### Aim of the exercise
Transcribe only the lines in the data below falling between the line with "This screenshot has height=415, width=782." and the line with "Given: Click the", including those two lines, and leave out any picture.

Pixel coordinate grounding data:

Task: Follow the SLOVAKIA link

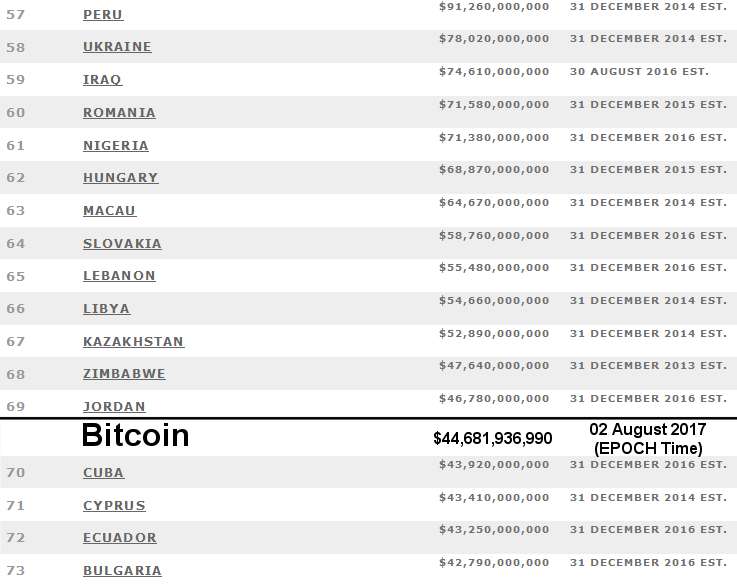Action: [122, 243]
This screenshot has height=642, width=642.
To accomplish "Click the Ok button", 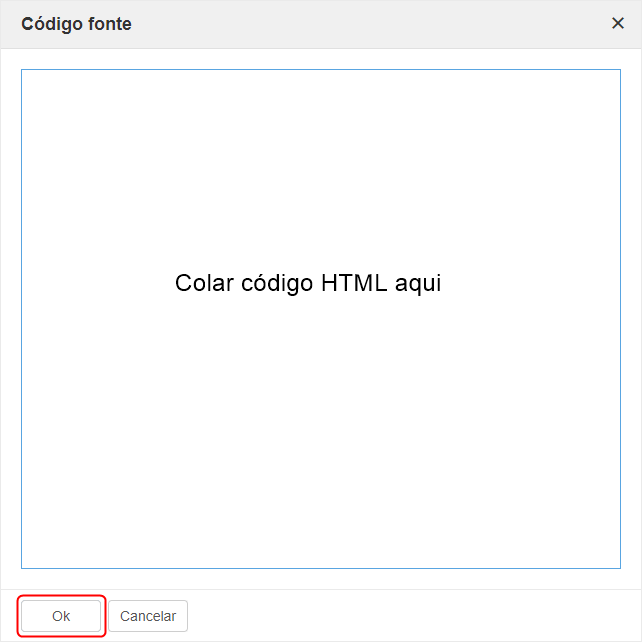I will 61,616.
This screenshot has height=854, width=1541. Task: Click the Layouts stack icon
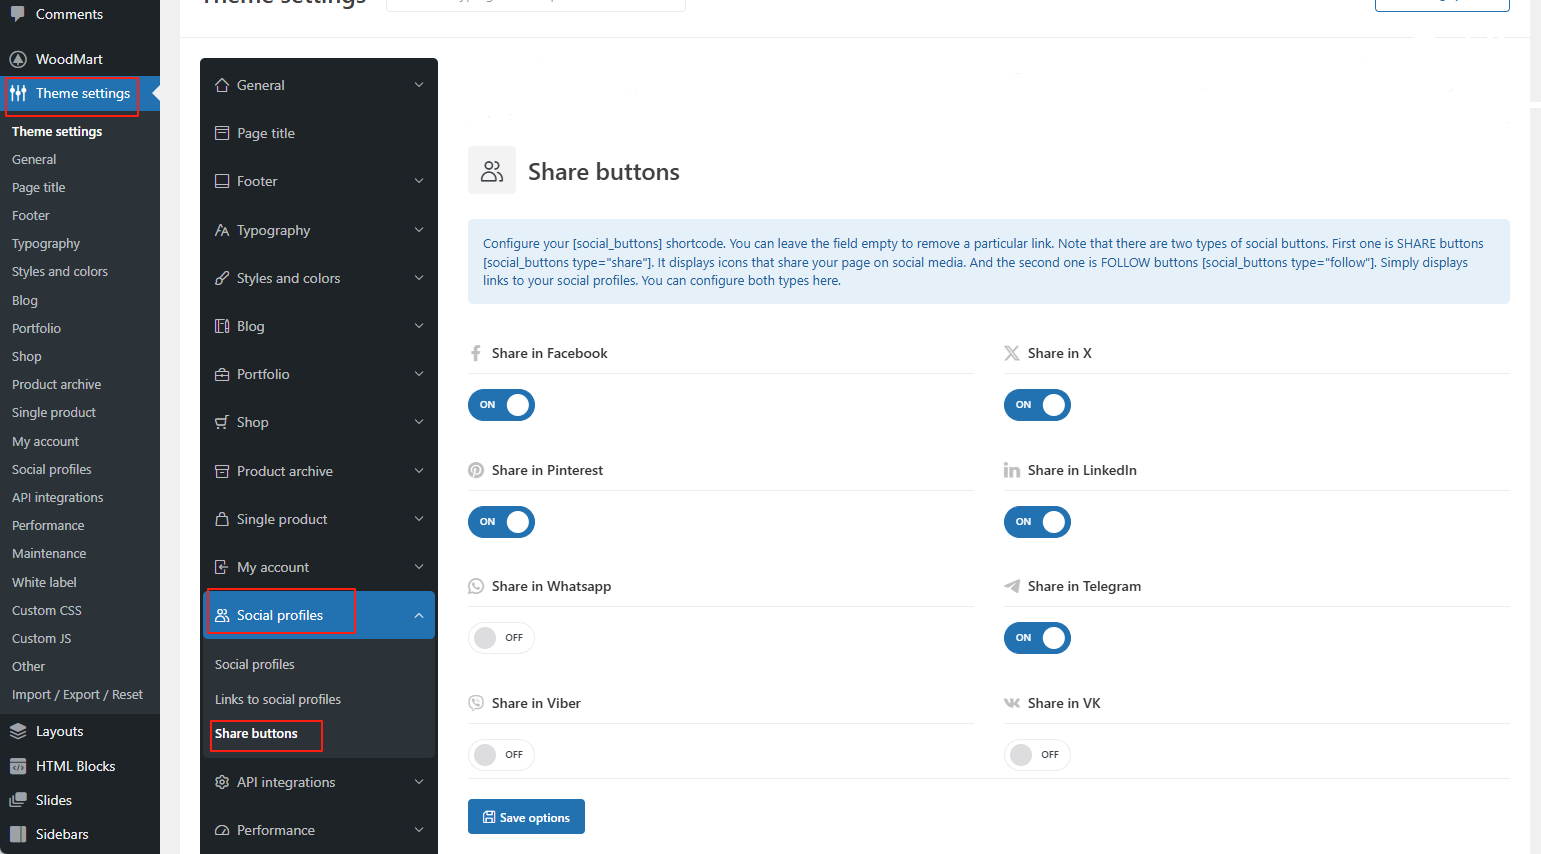tap(18, 732)
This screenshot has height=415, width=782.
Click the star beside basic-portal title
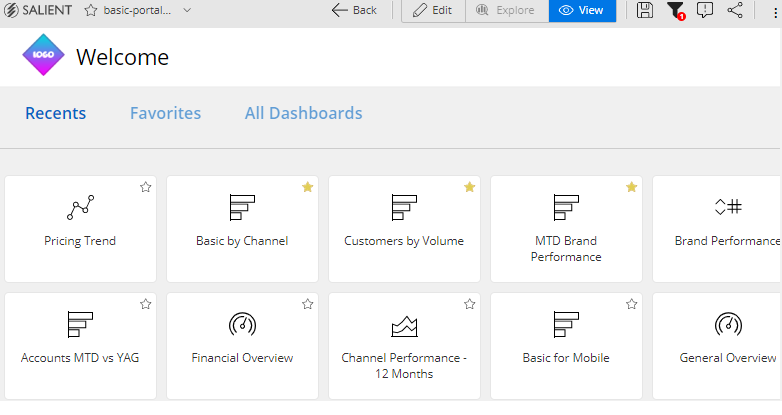click(91, 10)
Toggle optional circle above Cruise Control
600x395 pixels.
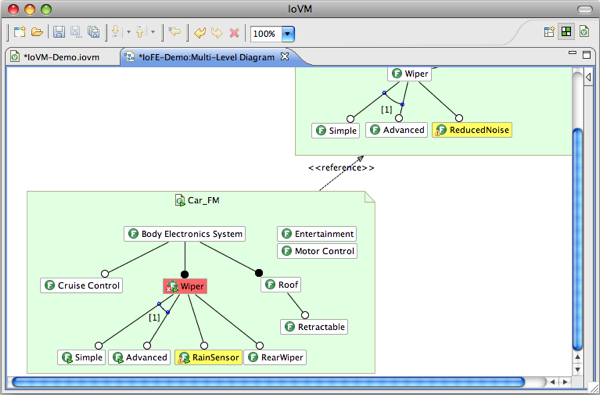pyautogui.click(x=105, y=274)
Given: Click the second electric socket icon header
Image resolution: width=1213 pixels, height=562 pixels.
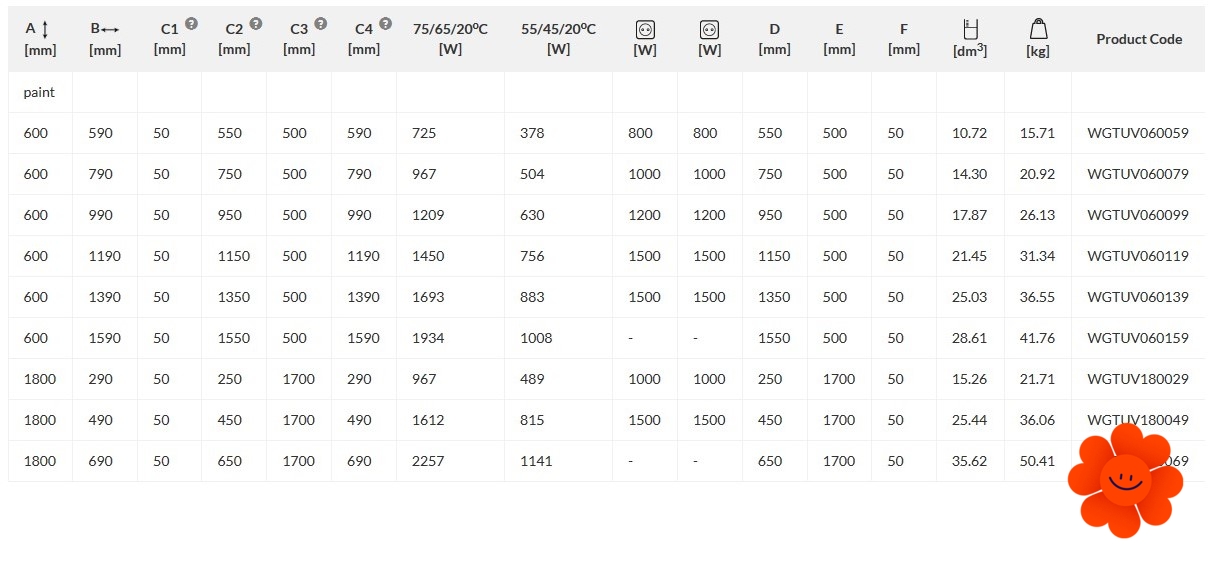Looking at the screenshot, I should pyautogui.click(x=710, y=30).
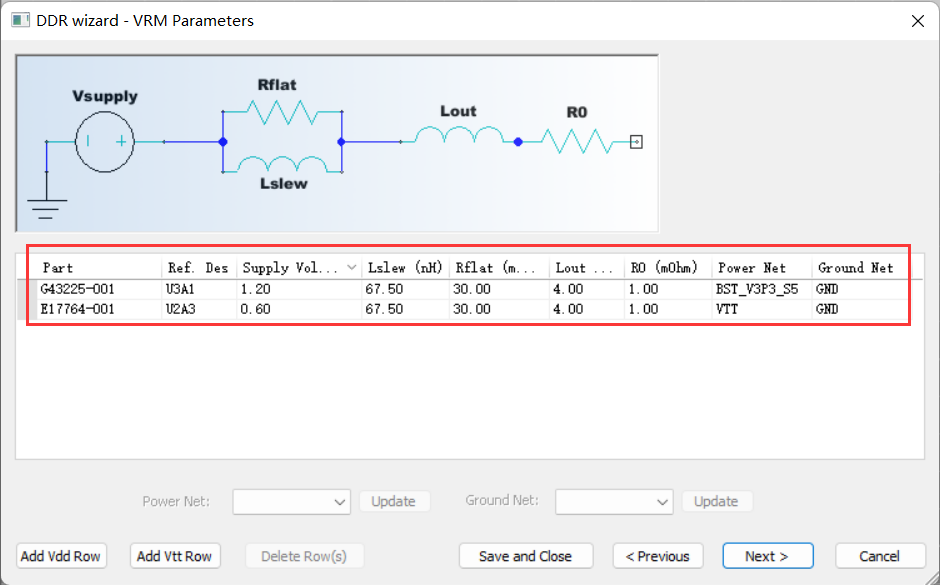Screen dimensions: 940x585
Task: Close the VRM Parameters dialog window
Action: click(x=916, y=20)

### Result of the task
This screenshot has height=415, width=782.
Click the star beside basic-portal title
click(91, 10)
Toggle optional circle above Cruise Control
600x395 pixels.
pyautogui.click(x=105, y=274)
Given: Click the second electric socket icon header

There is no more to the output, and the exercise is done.